According to Duke University professor Mark Anthony Neal, President Bush is a bad role model for black youth:

For many young black males living in the nation’s urban centers, macho means maintaining an image, no matter what the cost.
For some of the men cut off from life’s promises, it’s a self-made image. In their world, demonstrating sensitivity and emotion is frowned upon. Speaking proper English, a sign of weakness. Going to school, not cool.
It’s about adopting what sociologists refer to as the “cool-pose culture,” a rigid lifestyle that focuses on the latest clothes and shoes, sexual conquests, hip-hop music, and which, above all, demands the respect of peers.
The cool pose may be an enormous moneymaker in pop culture, admired and even copied by white youth, but it’s leading to the slaughter of black youth.
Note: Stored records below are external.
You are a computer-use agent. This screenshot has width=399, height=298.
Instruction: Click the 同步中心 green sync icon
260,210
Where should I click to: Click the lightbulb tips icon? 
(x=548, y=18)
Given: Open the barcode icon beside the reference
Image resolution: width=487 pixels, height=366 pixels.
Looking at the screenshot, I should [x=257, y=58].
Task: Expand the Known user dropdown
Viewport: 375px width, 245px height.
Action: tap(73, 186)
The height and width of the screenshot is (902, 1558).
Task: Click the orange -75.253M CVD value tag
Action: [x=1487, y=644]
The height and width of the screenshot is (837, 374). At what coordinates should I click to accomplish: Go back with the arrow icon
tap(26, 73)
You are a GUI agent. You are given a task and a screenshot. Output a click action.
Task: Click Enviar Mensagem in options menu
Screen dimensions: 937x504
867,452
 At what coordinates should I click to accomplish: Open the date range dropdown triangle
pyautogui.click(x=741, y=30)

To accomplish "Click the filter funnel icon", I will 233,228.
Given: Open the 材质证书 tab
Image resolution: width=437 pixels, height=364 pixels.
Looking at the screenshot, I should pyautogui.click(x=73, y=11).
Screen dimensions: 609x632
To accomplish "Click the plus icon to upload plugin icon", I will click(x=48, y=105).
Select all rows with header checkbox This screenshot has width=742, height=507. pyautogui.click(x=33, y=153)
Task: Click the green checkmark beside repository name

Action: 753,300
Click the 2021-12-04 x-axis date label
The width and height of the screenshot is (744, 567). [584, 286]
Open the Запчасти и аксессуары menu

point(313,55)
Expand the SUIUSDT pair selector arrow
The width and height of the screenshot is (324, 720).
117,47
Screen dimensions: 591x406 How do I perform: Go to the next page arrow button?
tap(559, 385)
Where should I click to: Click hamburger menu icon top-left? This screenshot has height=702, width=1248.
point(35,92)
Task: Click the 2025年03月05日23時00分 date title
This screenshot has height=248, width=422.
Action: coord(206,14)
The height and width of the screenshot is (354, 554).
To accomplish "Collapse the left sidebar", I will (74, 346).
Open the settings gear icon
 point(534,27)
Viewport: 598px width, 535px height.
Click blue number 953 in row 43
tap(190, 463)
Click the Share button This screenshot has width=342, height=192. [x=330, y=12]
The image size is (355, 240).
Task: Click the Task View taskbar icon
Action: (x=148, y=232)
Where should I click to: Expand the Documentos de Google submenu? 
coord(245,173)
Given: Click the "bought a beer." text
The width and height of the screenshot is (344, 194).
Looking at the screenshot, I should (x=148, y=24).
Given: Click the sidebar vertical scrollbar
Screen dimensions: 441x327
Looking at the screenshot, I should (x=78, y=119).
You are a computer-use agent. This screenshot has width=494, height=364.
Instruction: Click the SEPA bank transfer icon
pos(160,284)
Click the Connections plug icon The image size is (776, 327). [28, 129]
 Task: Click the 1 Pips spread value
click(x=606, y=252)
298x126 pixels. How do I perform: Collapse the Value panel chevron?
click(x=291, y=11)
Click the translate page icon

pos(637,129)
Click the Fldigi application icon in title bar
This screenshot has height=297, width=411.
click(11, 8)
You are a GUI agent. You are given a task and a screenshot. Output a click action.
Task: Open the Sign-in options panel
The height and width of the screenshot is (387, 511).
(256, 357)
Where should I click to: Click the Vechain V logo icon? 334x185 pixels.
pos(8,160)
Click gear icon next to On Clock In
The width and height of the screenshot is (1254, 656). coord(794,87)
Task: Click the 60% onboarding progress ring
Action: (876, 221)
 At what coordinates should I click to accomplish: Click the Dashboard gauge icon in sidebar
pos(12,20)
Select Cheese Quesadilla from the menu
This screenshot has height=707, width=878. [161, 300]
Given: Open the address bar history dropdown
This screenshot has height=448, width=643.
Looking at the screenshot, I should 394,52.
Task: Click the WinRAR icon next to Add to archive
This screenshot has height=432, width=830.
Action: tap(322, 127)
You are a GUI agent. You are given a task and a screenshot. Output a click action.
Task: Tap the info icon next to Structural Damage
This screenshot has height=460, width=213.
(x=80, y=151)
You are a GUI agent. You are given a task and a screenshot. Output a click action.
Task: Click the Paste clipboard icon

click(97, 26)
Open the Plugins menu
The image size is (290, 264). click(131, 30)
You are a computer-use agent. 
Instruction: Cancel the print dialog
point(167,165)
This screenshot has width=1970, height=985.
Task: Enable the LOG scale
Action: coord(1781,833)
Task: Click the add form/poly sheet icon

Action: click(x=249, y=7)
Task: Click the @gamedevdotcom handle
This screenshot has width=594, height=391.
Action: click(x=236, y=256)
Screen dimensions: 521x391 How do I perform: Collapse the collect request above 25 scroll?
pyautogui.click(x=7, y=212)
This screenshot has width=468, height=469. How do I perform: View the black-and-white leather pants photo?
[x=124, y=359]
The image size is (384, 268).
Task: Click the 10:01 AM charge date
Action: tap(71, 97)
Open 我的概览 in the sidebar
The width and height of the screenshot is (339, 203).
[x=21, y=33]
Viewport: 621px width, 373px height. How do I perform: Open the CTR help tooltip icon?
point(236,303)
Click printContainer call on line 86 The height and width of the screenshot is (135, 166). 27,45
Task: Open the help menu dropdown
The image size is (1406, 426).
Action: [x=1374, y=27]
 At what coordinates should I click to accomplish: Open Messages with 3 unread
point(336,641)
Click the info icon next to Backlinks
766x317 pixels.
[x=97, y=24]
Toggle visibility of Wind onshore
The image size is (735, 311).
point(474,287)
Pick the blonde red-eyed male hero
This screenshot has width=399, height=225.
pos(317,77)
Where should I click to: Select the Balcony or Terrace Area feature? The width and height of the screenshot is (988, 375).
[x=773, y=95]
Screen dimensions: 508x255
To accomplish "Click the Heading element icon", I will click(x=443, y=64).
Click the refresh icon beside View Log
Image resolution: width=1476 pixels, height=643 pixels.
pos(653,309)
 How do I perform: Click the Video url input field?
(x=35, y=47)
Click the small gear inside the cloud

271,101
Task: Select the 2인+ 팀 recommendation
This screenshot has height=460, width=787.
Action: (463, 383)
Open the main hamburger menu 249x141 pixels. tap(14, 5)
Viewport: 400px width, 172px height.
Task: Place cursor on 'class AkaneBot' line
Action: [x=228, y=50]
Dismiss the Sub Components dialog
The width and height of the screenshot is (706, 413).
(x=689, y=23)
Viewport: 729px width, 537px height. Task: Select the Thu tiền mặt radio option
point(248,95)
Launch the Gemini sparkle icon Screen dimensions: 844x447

African Americans are killing each other at nine times the rate of white youth, often over beefs stemming from nothing more than a perceived slight.
“If you back down, you’re a punk,” says Duke professor Mark Anthony Neal, who lays out a new, less burdensome model of black masculinity in his book New Black Man. “To negotiate is to be weak. Everything has to be a confrontation.”
The message is reinforced widely – from the words and imagery of hip-hop, to the reproachful taunting in sports, even from the White House, Neal tells me.
“Say what you want about [White House] policies, one of Bush’s successes was getting across the message that a real man never wavers. You attack first; attack before they attack you. So it’s coming from the top.”

Hmmm…
(Is the professor really praising Bush for “successes”? Can such things be?)
Let’s try to be logical for a moment. Whether you like him or not, is President Bush really responsible for the hiphop, gangster-rap, macho culture among young black urban males? Didn’t that same culture exist under President Clinton?
Thomas Sowell wrote a book about this phenomenon titled “Black Rednecks and White Liberals.” As Sowell sees it, the young urban black macho males of today are the inheritors of specific cultural attributes:

Sowell begins by tracing the origins of black ghetto culture all the way back to the British Isles from which white American Southerners immigrated in the seventeenth and eighteenth centuries. These particular immigrants, from the socially turbulent regions of the northern borderlands of England and the highlands of Scotland, brought with them a set of pre-existing attitudes, values and behavioral patterns which, as Sowell points out, had nothing to do with the already existing American institution of slavery. These pre-existing attitudes formed the basis of a ?redneck? or ?cracker? culture, a culture consisting of ?an aversion to work, proneness to violence, neglect of education, sexual promiscuity, improvidence, drunkenness, lack of entrepreneurship,? and a style of religious oratory marked by strident rhetoric, unbridled emotions, and flamboyant imagery.? This was passed down to the white Southern descendants of these northern English and Scottish immigrants, and would soon become the cultural heritage of many Southern blacks.
Sowell points out that although most Southern blacks and whites moved away from the redneck culture over the generations given its destructively counterproductive effects, it survives today among poorest and least educated ghetto blacks and, since the 1960s, has been revered by today?s white liberal elite.

More here.
The entertainment industry loves redneck culture (whether the black or the white versions) in all of its manifestations, because it sells. Whether it took the form of the clueless but loveable Clampetts in “The Beverly Hillbillies,” malevolent crackers in “Deliverance, or the gangster rap hype being marketed today, Americans are captivated and entertained by redneck culture.
If Sowell’s theory is right, I think we can expect the redneck culture to spread once again from urban blacks to northern white youth. (In many ways, I think it already has.)
But what explains the American fascination with redneck culture?
Might there be natural instincts at work? What if the idea of having “real men” as some sort of standard is a basic ecological niche which will be filled by one group or another? Kim du Toit wrote a bracing, eye opening essay about the pussification of the American male, and much of what he said rings true. (Whether anti-pussification resistence should be permissible only among urban black males is at least debatable, but don’t ask me! I don’t write the “rules.”)
Some men will not be pussified, and resistance to pussification sells. The cultural ramifications of this are poorly understood, and I think the implications are profound.
It strikes me as a bit unfair to blame Bush.
(Even if he isn’t a pussy.)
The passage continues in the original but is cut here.